Şimdi bazıları onun örgüte “silah bırakın” çağrısını sanki barış güvercini gibi pazarlamaya çalışıyor. Akıllarınca “tarihi lider”, “süreci yöneten figür”, “siyasi akıl” gibi kavramlarla toplumun hafızasını zehirliyorlar.
Hayır!
Biz bu adamın kim olduğunu unutmadık.
Anaların yüreğine kor düşüren de bu milletin evlatlarını dağa kaçıran da gencecik bedenleri, bebekleri toprağa düşüren de odur.
Şimdi “Öcalan örgüte silah bıraktırıyor” diye bir başarı hikâyesi yazmaya kalkışıyorlar. Yetmedi, ikinci aşamaya geçtiğini, “siyaseti dizayn ettiğini” söylüyorlar.
Soruyorum:
Kim verdi bu yetkiyi?
Kimin adına konuşuyor bu adam?
Terör örgütü silah bırakıyorsa, bu Türk ordusunun kararlı operasyonlarının, istihbaratın güçlü koordinasyonunun ve milletin 40 yıllık direncinin neticesidir.

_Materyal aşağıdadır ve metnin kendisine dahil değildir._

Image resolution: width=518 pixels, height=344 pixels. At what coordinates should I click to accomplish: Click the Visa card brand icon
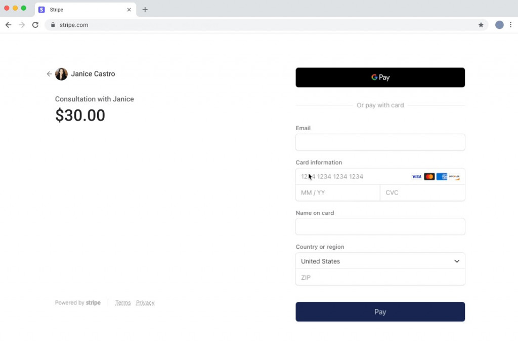416,176
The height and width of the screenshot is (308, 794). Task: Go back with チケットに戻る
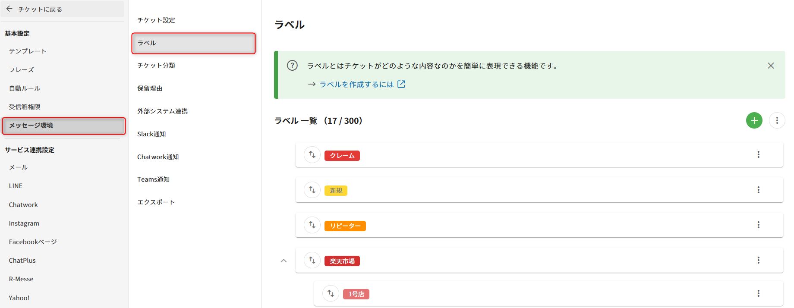(35, 9)
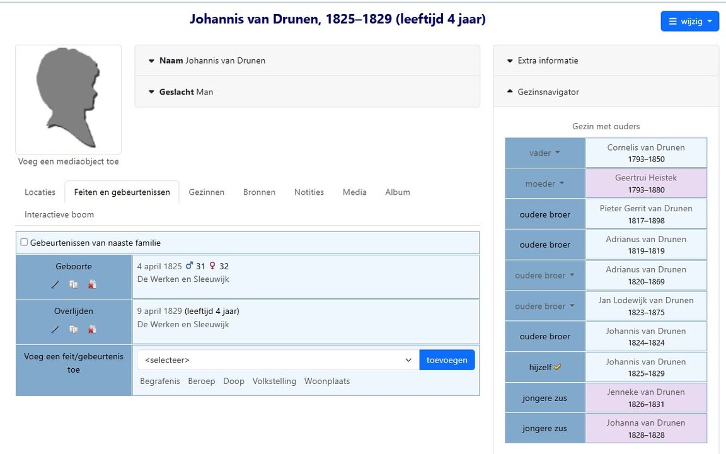Click the edit pencil icon for Geboorte

(x=55, y=285)
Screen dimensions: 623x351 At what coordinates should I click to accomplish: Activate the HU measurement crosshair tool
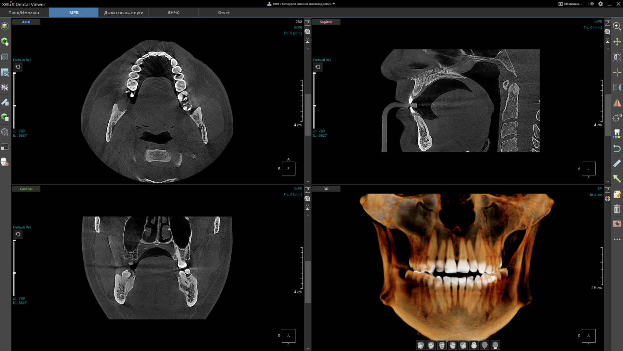617,118
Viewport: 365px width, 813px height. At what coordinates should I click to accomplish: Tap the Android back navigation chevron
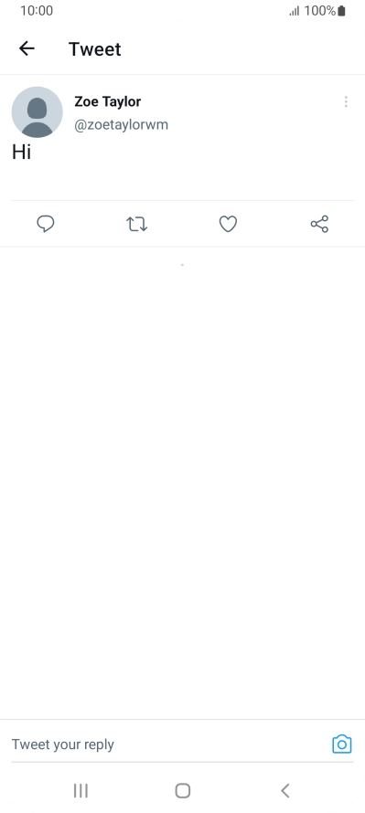pyautogui.click(x=284, y=791)
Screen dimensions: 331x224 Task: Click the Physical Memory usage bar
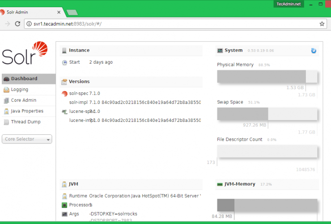(267, 77)
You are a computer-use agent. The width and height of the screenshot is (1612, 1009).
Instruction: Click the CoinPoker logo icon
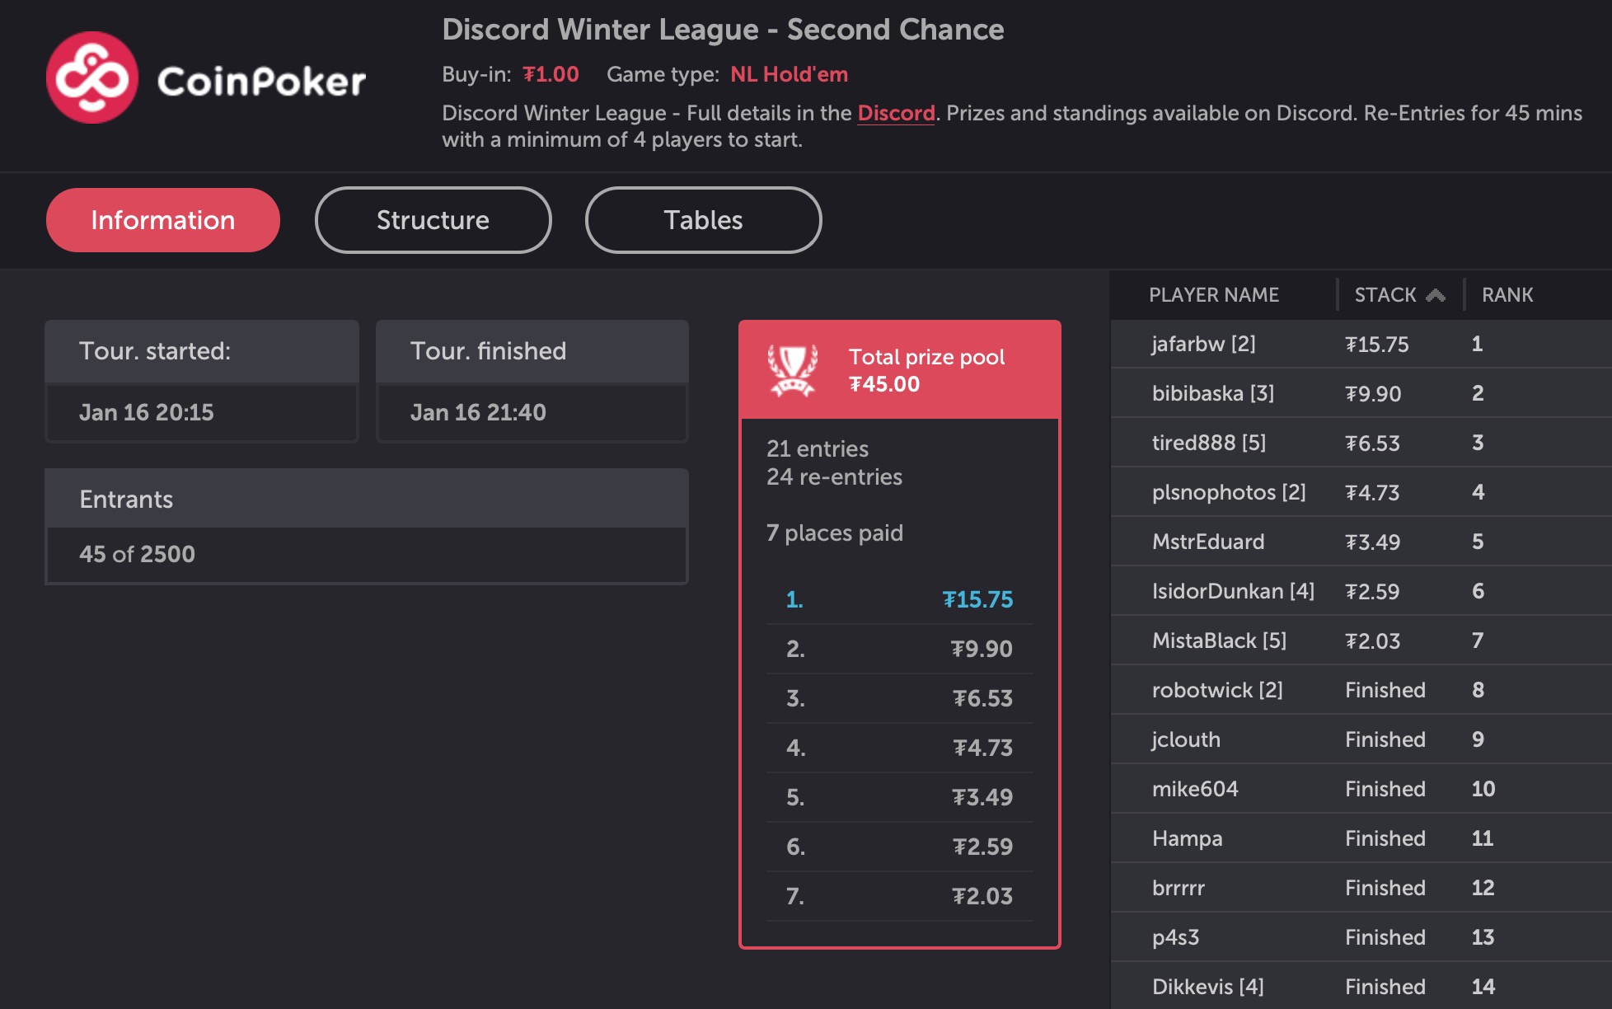point(92,77)
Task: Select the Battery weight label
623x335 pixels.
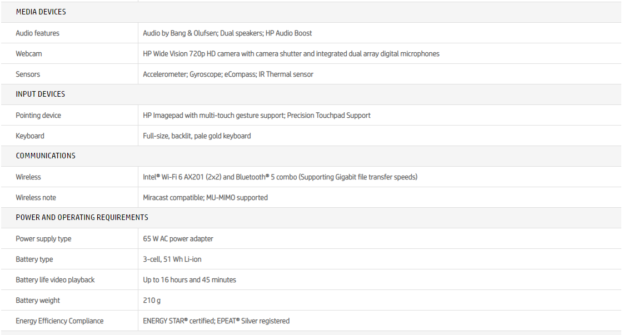Action: (x=38, y=301)
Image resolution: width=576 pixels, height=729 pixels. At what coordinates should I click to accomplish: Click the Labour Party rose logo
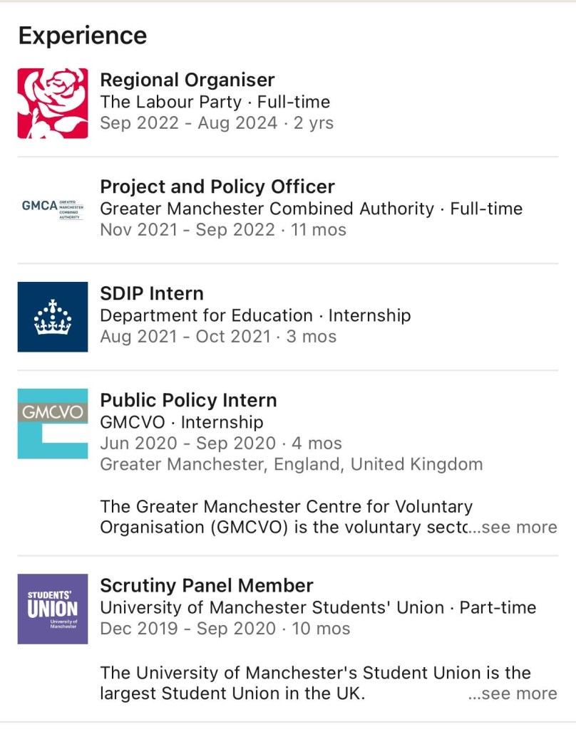pos(53,103)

Katilin telkiniyle değil, milletin bileğiyle gelinen bir noktadır bu!
Süreci yöneten “akıl” Öcalan değil, devletin bileğidir.
Silahsızlaşıp legal siyaset alanını tasarlamak, sokakları propaganda mecrasına çevirmek, devletin kurumlarını içeriden şekillendirmek…
Bunlar silahın yerini alacak yeni araçlardır.
Ve biz bu senaryoyu çok iyi tanırız!
Unutulmamalı:
Siyaset yolu, terörü kutsayanlara açık değildir.
Bu topraklarda siyaset; milletiyle, bayrağıyla, devletiyle barışık olanların işidir.
PKK’yla gönül bağını koparamayanların değil!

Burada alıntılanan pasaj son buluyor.